Stacked like that with 200# of water, good enough?


----------



## SJB (Oct 16, 2020)

Rick Christopherson said:


> You're not going to like my answer. Here's a glue-up that was only 10 inches wide by 16 inches long, and I still didn't have enough force/pressure to do it properly. As I turned this on the lathe, I found I still had a visible glue line closer to the center in one area.
> 
> When you do the math, you see how difficult the problem can be with a face-to-face glue-up. The amount of force that you need is equal to the desired pressure times the surface area of the joint. So in your case, it would be 72 inches times 24 inches (1728 square inches) times 14 psi = 24,192 pounds of force. And that's only for atmospheric pressure. Normally, I recommend 100psi clamping pressure, which would result in 172,800 pounds of force.


To the contrary Rick, I _do_ like your answer. You make a good point and I am not sure that water bottles is going to get a consistent glue squeeze out across the length of every board in the stack. If I am to cut these into 2x4's and 2x6's, then I need 100% (not even 99%) glue coverage and bonding. I don't want one of my laminant 2x4's to separate later. 

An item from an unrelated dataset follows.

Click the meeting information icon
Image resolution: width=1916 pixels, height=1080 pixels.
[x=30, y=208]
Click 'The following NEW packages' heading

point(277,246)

If this run is successful, I plan to repeat this going forward because it is the only way I can afford 2x4's and 2x6's with the lumber prices here. Two of the 2m x 60cm x 1.8cm sheets is ~ 13.50 Euros, so 26 Euros for the pair. I can cut these into 6 boards that are close in dimensions to a 2x4. The price for me would drop from Euro 14.25 to 4.33 (26 Euros / 6 boards).

Looking at your photo and the price of pipe clamps here, your rig would cost me (not including pipes) about 600 Euros (USD $702). While your rig sure looks stout, it isn't quite in my budget this month :wink:

I could run (underneath) a row of perpendicular 4x4's with another row on top, the two tied together a 10cm (.40") bolt (threaded rod), some washers, and wing-nuts. 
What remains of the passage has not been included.